Task brief: Reproduce the material below, replacing every occurrence of "Where should I click to" with "Where do I click to" and leaving all else unchanged.

Exercise data:
>> Begin
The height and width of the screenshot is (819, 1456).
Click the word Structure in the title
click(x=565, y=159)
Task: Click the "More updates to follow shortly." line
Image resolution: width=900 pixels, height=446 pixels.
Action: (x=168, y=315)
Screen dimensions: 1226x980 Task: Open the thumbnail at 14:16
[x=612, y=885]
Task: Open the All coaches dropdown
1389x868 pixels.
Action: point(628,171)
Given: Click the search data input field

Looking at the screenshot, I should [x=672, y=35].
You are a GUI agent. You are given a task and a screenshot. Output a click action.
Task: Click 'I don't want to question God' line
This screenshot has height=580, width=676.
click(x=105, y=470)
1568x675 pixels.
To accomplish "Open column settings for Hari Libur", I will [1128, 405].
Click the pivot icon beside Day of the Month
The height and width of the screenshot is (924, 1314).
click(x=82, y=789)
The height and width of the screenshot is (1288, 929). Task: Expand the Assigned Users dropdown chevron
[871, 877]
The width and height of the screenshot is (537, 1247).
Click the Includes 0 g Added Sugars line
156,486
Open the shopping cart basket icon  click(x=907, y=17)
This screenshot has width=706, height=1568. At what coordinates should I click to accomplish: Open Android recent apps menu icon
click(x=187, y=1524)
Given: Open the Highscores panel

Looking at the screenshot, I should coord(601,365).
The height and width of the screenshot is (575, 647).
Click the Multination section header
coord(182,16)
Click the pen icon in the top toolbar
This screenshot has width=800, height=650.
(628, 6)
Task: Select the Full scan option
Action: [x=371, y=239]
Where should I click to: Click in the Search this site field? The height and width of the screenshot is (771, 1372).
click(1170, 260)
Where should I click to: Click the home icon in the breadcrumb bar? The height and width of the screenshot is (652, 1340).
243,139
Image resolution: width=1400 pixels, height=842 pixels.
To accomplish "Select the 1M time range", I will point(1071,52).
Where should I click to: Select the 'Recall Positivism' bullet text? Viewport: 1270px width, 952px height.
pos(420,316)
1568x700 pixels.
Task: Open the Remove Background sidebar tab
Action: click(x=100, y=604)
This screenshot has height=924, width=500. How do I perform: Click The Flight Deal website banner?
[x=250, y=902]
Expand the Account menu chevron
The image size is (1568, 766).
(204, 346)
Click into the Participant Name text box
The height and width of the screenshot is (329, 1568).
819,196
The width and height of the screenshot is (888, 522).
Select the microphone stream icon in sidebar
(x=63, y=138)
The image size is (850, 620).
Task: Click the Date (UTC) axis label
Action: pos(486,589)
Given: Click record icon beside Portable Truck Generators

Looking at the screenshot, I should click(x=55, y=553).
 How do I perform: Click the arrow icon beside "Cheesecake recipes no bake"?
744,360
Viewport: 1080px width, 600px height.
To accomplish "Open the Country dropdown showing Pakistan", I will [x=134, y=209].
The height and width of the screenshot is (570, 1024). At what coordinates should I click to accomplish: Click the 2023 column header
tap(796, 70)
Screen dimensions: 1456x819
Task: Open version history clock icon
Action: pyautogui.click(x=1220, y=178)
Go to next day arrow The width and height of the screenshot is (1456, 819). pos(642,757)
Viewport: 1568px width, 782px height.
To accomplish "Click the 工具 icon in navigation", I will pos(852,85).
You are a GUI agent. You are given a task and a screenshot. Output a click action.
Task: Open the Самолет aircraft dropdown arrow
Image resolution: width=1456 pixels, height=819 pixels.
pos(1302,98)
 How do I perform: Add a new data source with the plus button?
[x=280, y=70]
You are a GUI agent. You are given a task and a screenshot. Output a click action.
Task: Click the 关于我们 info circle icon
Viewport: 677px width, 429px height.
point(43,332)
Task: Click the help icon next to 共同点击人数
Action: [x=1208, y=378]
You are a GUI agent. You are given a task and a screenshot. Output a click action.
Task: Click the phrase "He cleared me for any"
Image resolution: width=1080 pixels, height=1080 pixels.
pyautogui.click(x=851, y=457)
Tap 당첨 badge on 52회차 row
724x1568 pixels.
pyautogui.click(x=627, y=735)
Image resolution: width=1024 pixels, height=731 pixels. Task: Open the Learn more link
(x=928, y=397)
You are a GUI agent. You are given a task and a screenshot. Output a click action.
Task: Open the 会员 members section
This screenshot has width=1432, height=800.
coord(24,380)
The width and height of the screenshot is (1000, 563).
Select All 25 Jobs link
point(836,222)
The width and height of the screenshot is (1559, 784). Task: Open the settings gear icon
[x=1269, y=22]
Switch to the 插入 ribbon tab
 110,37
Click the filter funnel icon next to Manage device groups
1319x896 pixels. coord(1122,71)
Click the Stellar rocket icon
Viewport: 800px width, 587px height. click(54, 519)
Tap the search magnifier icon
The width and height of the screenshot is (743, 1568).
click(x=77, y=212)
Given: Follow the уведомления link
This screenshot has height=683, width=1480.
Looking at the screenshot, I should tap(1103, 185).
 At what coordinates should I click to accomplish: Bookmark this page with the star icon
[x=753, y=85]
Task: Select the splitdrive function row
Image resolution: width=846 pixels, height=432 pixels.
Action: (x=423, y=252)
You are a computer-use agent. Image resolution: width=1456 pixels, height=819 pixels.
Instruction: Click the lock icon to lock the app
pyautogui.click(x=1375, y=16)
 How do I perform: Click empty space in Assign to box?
>> End
Output for this task:
The height and width of the screenshot is (819, 1456).
Click the word Structure in the title
click(x=565, y=159)
Task: Click the "More updates to follow shortly." line
Image resolution: width=900 pixels, height=446 pixels.
Action: (x=168, y=315)
Screen dimensions: 1226x980 Task: Open the thumbnail at 14:16
[x=612, y=885]
Task: Open the All coaches dropdown
1389x868 pixels.
Action: point(628,171)
Given: Click the search data input field

Looking at the screenshot, I should [x=672, y=35].
You are a GUI agent. You are given a task and a screenshot. Output a click action.
Task: Click 'I don't want to question God' line
This screenshot has height=580, width=676.
click(x=105, y=470)
1568x675 pixels.
To accomplish "Open column settings for Hari Libur", I will [1128, 405].
Click the pivot icon beside Day of the Month
The height and width of the screenshot is (924, 1314).
click(x=82, y=789)
The height and width of the screenshot is (1288, 929). Task: Expand the Assigned Users dropdown chevron
[871, 877]
The width and height of the screenshot is (537, 1247).
Click the Includes 0 g Added Sugars line
156,486
Open the shopping cart basket icon  click(x=907, y=17)
This screenshot has width=706, height=1568. At what coordinates should I click to accomplish: Open Android recent apps menu icon
click(x=187, y=1524)
Given: Open the Highscores panel

Looking at the screenshot, I should coord(601,365).
The height and width of the screenshot is (575, 647).
Click the Multination section header
coord(182,16)
Click the pen icon in the top toolbar
This screenshot has width=800, height=650.
(628, 6)
Task: Select the Full scan option
Action: [x=371, y=239]
Where do I click to: Click in the Search this site field? The height and width of the screenshot is (771, 1372).
click(1170, 260)
Where do I click to: Click the home icon in the breadcrumb bar? The height and width of the screenshot is (652, 1340).
243,139
Image resolution: width=1400 pixels, height=842 pixels.
To accomplish "Select the 1M time range", I will point(1071,52).
Where do I click to: Select the 'Recall Positivism' bullet text? Viewport: 1270px width, 952px height.
pos(420,316)
1568x700 pixels.
Task: Open the Remove Background sidebar tab
Action: click(x=100, y=604)
This screenshot has height=924, width=500. How do I perform: Click The Flight Deal website banner?
[x=250, y=902]
Expand the Account menu chevron
The image size is (1568, 766).
(204, 346)
Click into the Participant Name text box
The height and width of the screenshot is (329, 1568).
819,196
The width and height of the screenshot is (888, 522).
Select the microphone stream icon in sidebar
(x=63, y=138)
The image size is (850, 620).
Task: Click the Date (UTC) axis label
Action: pos(486,589)
Given: Click record icon beside Portable Truck Generators

Looking at the screenshot, I should click(x=55, y=553).
 How do I perform: Click the arrow icon beside "Cheesecake recipes no bake"?
744,360
Viewport: 1080px width, 600px height.
To accomplish "Open the Country dropdown showing Pakistan", I will [x=134, y=209].
The height and width of the screenshot is (570, 1024). At what coordinates should I click to accomplish: Click the 2023 column header
tap(796, 70)
Screen dimensions: 1456x819
Task: Open version history clock icon
Action: pyautogui.click(x=1220, y=178)
Go to next day arrow The width and height of the screenshot is (1456, 819). pos(642,757)
Viewport: 1568px width, 782px height.
To accomplish "Click the 工具 icon in navigation", I will pos(852,85).
You are a GUI agent. You are given a task and a screenshot. Output a click action.
Task: Open the Самолет aircraft dropdown arrow
Image resolution: width=1456 pixels, height=819 pixels.
pos(1302,98)
 How do I perform: Add a new data source with the plus button?
[x=280, y=70]
You are a GUI agent. You are given a task and a screenshot. Output a click action.
Task: Click the 关于我们 info circle icon
Viewport: 677px width, 429px height.
point(43,332)
Task: Click the help icon next to 共同点击人数
Action: [x=1208, y=378]
You are a GUI agent. You are given a task and a screenshot. Output a click action.
Task: Click the phrase "He cleared me for any"
Image resolution: width=1080 pixels, height=1080 pixels.
pyautogui.click(x=851, y=457)
Tap 당첨 badge on 52회차 row
724x1568 pixels.
pyautogui.click(x=627, y=735)
Image resolution: width=1024 pixels, height=731 pixels. Task: Open the Learn more link
(x=928, y=397)
You are a GUI agent. You are given a task and a screenshot. Output a click action.
Task: Open the 会员 members section
This screenshot has width=1432, height=800.
coord(24,380)
The width and height of the screenshot is (1000, 563).
Select All 25 Jobs link
point(836,222)
The width and height of the screenshot is (1559, 784). Task: Open the settings gear icon
[x=1269, y=22]
Switch to the 插入 ribbon tab
 110,37
Click the filter funnel icon next to Manage device groups
1319x896 pixels. coord(1122,71)
Click the Stellar rocket icon
Viewport: 800px width, 587px height. click(54, 519)
Tap the search magnifier icon
The width and height of the screenshot is (743, 1568).
click(x=77, y=212)
Given: Follow the уведомления link
This screenshot has height=683, width=1480.
Looking at the screenshot, I should tap(1103, 185).
 At what coordinates should I click to accomplish: Bookmark this page with the star icon
[x=753, y=85]
Task: Select the splitdrive function row
Image resolution: width=846 pixels, height=432 pixels.
Action: (x=423, y=252)
You are a computer-use agent. Image resolution: width=1456 pixels, height=819 pixels.
Instruction: Click the lock icon to lock the app
pyautogui.click(x=1375, y=16)
 How do I perform: Click empty space in Assign to box?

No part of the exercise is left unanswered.